Government decides to dismiss class action lawsuit filed by black public service employees


The federal government has filed a lawsuit asking a judge to dismiss a class action lawsuit brought by black public service employees on jurisdictional grounds.

The proposed class action — launched in December 2020 — accuses the federal government of systemic racism, discrimination and exclusion of employees. It alleges that, since the 1970s, approximately 30,000 black public service employees have lost « opportunities and benefits given to others because of their race ».

The statement says the lawsuit is seeking damages to compensate black federal employees for their mental and economic hardship. The plaintiffs are also asking for a plan to diversify the federal workforce and remove barriers that employment equity laws have been unable to remove.

But a petition filed on behalf of the federal government this week says the court does not have jurisdiction over the case and the claim should instead be pursued through labor grievances.

WATCH | Black officials allege discrimination in government lawsuit:

Black officials allege discrimination in government lawsuit

Current and former black public servants have filed a lawsuit against the federal government alleging discrimination that led to mistreatment and being overlooked for promotion.

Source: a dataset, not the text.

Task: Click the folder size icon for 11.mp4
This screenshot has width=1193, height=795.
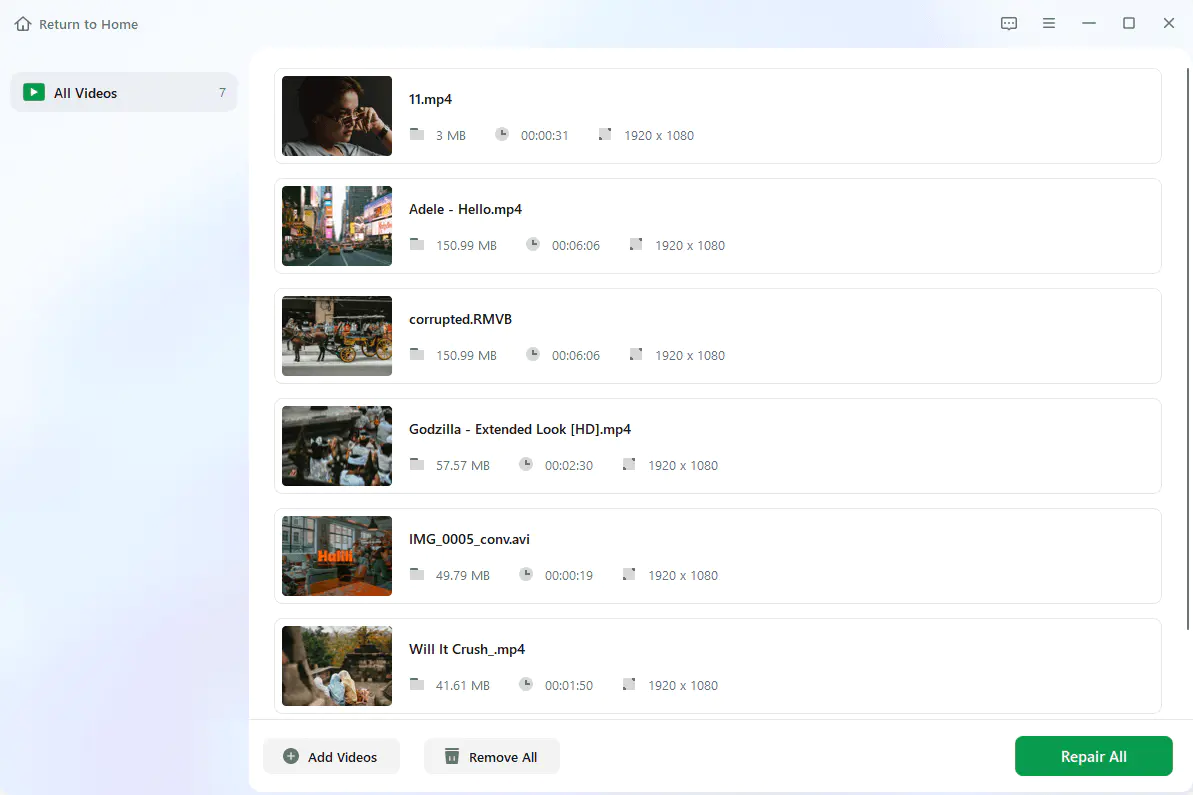Action: pyautogui.click(x=417, y=134)
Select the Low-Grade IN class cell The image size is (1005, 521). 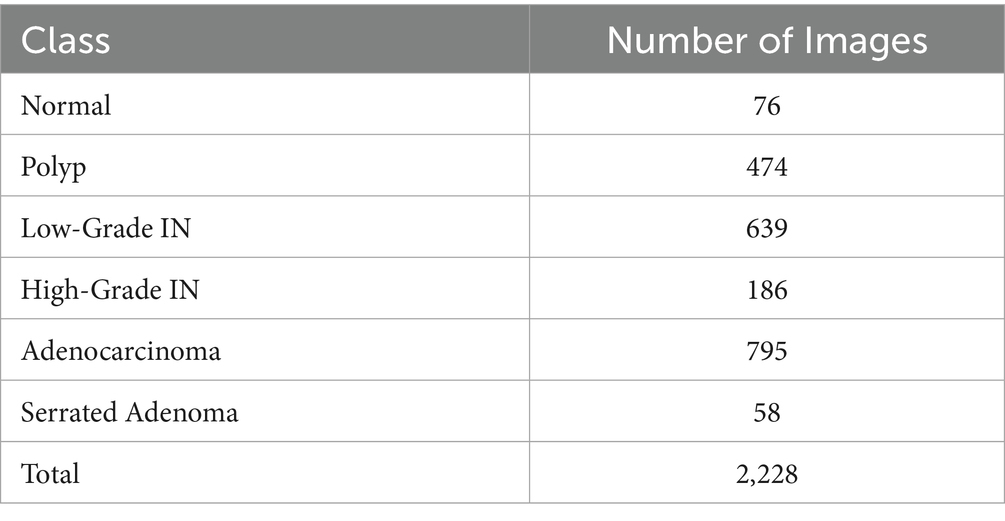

The motion states that all related claims should fall under either the Federal Public Sector Labor Relations and Employment Board for unionized employees or the Canadian Human Rights Act for non-unionized employees.

A statement from the Treasury Board of Canada, which oversees the federal workforce, said the government is working to create an inclusive and diverse public service, but the issues raised in the class action should not be addressed before the courts.

« There is an existing process to address harassment and discrimination in the public service, » the statement said, adding that the government’s position is consistent with previous government responses to class action lawsuits.

Nicholas Marcus Thompson is executive director of the Black Class Action Secretariat, the group that brought the lawsuit. He said he was « extremely disappointed » by the government’s motion.

« [The government] recognized those harms and now they are set to cancel the whole claim, to deprive the workers of their day in court,” Thompson told CBC.

Thompson took issue with the government’s suggestion that the claims could be treated as labor grievances.

« These systems are not equipped to deal with systemic discrimination, and within them … there are inherent biases. Systemic discrimination exists in all institutions, » he said.

NDP MP Matthew Green called the government’s motion « insensitive » in a tweet on Tuesday.

“They have worked for decades to undo the harm they have caused by perpetrating anti-black racism in public office,” he said.

The group files a complaint with the UN

Last week, the secretariat filed a complaint with the Special Rapporteur of the United Nations Commission on Human Rights on racism, racial discrimination, xenophobia and related intolerance.

« With this complaint, we elevate Canada’s past failures and inability to act in the present to an international body, » Thompson said at a news conference in Ottawa last Wednesday.

Thompson said the secretariat hopes the UN special rapporteur will investigate its claims and call on Canada to meet its international obligations to black employees by laying out a plan to increase opportunities for black women in government and in developing specific targets for the hiring and promotion of black workers.

In response to the UN complaint, Mona Fortier, President of the Treasury Board, said far too many Black Canadians still face discrimination and hatred.

“The government is actively working to address harms and create a diverse and inclusive public service free from harassment and discrimination. We’ve passed laws, created support and development programs, and published disaggregated data, but we know there’s still a long way to go,” Fortier said. in a statement to the media last week.